TEXT START

The definition of a bona fide owner is given in article 60, which states that the acquirer is recognized as bona fide if he did not know and should not have known that the person from whom he acquired the thing had no right to alienate it. It is indicated that the owner has the right to demand the return of his property from a bona fide acquirer only if the property was lost by the owner or stolen from him.
The Civil Code of 1964 also has provisions on the institution of vindication. But at the same time, the legislator introduces a number of new powers related to the principle of good faith. In particular, the category of good faith is applied to the necessary conditions of the transaction conclusion, the vindication of securities and funds is limited and this category has also become important in copyright, for example, a ban on the return of the author's fee to the organization in case of its bad faith or the author's obligation to return the fee in case of bad faith on his part [4].
It can be concluded that the Soviet legislator associated conscientiousness with the institution of vindication, as well as the legislator of the pre-revolutionary period. But at the same time the scope of the use of good faith was expanded. It will be necessary to note that it was during the Soviet period when the category of good faith started to be considered as a principle in the legal doctrine. Thus, S.N. Bratus wrote that conscientiousness is one of the principles of the socialist community, putting the meaning of conscientious enforcement of laws into it [1, p. 34].
The analysis of scientific legal resources showed the absence of a clear and comprehensive definition of good faith but it allowed us to identify a number of basic legal structures that characterize this principle, among which we can distinguish the following:
1. Vindication and a bona fide acquirer’s rights to sue a non-owner for damages;
2. The dependence of the validity of the transaction on the integrity of the counterparties;
3. The obligation of a bona fide acquirer to compensate for losses caused to the owner;
4. Presumption of good faith;
5. An acquirer’s good faith as ignorance and inability to obtain information about the illegality of his possession.

TEXT END
RECORDS PROVIDED START

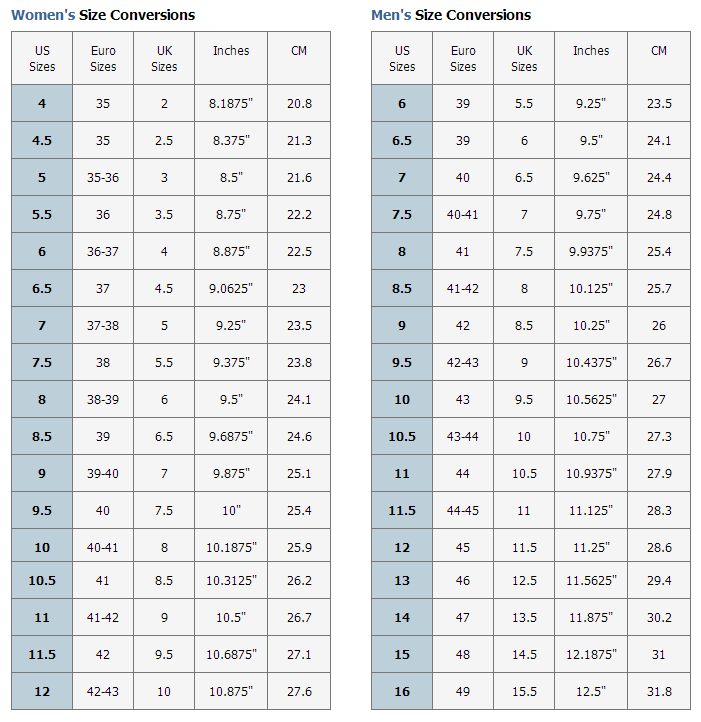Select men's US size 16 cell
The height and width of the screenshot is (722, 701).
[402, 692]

RECORDS PROVIDED END
RECORDS PROVIDED START

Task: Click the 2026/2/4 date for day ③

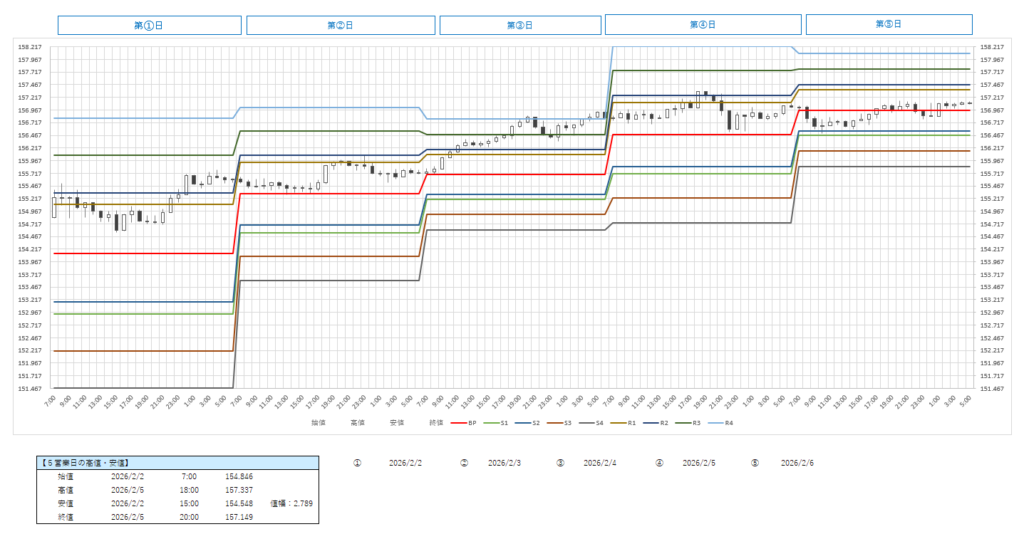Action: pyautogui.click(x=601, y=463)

RECORDS PROVIDED END

▶ ABOUT THIS EXERCISE: Quote the entire passage on good faith word for word. The material was taken from a different source than the passage on good faith.

▶ RESPONSE AREA:
The definition of a bona fide owner is given in article 60, which states that the acquirer is recognized as bona fide if he did not know and should not have known that the person from whom he acquired the thing had no right to alienate it. It is indicated that the owner has the right to demand the return of his property from a bona fide acquirer only if the property was lost by the owner or stolen from him.
The Civil Code of 1964 also has provisions on the institution of vindication. But at the same time, the legislator introduces a number of new powers related to the principle of good faith. In particular, the category of good faith is applied to the necessary conditions of the transaction conclusion, the vindication of securities and funds is limited and this category has also become important in copyright, for example, a ban on the return of the author's fee to the organization in case of its bad faith or the author's obligation to return the fee in case of bad faith on his part [4].
It can be concluded that the Soviet legislator associated conscientiousness with the institution of vindication, as well as the legislator of the pre-revolutionary period. But at the same time the scope of the use of good faith was expanded. It will be necessary to note that it was during the Soviet period when the category of good faith started to be considered as a principle in the legal doctrine. Thus, S.N. Bratus wrote that conscientiousness is one of the principles of the socialist community, putting the meaning of conscientious enforcement of laws into it [1, p. 34].
The analysis of scientific legal resources showed the absence of a clear and comprehensive definition of good faith but it allowed us to identify a number of basic legal structures that characterize this principle, among which we can distinguish the following:
1. Vindication and a bona fide acquirer’s rights to sue a non-owner for damages;
2. The dependence of the validity of the transaction on the integrity of the counterparties;
3. The obligation of a bona fide acquirer to compensate for losses caused to the owner;
4. Presumption of good faith;
5. An acquirer’s good faith as ignorance and inability to obtain information about the illegality of his possession.